Information provided START
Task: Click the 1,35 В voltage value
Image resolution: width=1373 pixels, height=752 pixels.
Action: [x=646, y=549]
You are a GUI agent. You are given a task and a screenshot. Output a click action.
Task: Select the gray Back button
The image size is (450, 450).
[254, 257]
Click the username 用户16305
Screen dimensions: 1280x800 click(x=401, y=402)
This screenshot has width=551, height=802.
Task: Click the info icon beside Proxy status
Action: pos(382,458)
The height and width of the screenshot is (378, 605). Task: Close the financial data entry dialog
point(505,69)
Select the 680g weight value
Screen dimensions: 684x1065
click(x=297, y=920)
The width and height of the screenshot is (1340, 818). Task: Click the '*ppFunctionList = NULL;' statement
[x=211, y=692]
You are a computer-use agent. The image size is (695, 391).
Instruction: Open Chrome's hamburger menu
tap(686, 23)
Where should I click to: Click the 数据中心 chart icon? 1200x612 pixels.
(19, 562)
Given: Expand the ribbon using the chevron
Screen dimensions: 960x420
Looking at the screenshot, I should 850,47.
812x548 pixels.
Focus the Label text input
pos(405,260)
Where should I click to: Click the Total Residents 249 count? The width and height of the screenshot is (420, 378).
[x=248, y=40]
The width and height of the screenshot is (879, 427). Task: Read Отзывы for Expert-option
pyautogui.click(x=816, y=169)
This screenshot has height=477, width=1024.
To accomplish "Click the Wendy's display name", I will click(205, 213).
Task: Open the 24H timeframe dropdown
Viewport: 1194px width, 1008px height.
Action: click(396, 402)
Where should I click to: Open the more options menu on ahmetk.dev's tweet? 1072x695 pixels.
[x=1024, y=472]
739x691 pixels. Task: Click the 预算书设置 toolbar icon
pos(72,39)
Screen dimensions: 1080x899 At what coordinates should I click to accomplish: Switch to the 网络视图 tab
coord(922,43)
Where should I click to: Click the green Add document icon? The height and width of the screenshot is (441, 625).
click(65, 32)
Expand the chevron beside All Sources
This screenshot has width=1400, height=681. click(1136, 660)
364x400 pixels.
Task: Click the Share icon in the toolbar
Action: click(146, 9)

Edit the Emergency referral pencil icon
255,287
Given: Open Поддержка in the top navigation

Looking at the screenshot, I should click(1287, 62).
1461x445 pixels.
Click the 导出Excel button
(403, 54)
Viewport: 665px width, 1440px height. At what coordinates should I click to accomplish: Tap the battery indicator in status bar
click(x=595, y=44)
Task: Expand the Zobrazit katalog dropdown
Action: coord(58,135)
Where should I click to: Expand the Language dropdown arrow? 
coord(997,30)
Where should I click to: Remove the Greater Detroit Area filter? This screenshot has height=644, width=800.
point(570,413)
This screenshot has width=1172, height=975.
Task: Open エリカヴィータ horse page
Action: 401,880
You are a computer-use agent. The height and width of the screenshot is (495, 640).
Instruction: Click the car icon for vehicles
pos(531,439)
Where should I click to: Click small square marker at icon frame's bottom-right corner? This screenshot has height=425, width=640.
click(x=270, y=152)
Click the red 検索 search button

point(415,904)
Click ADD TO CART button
Information provided END
• Work request:
The lines to return are those in the entries above that hold "agent".

• Response to this task:
You are a GUI agent. You are given a task and a screenshot. Output a click action.
You are a computer-use agent. The image size is (695, 391).
You are a computer-use agent. The height and width of the screenshot is (495, 640).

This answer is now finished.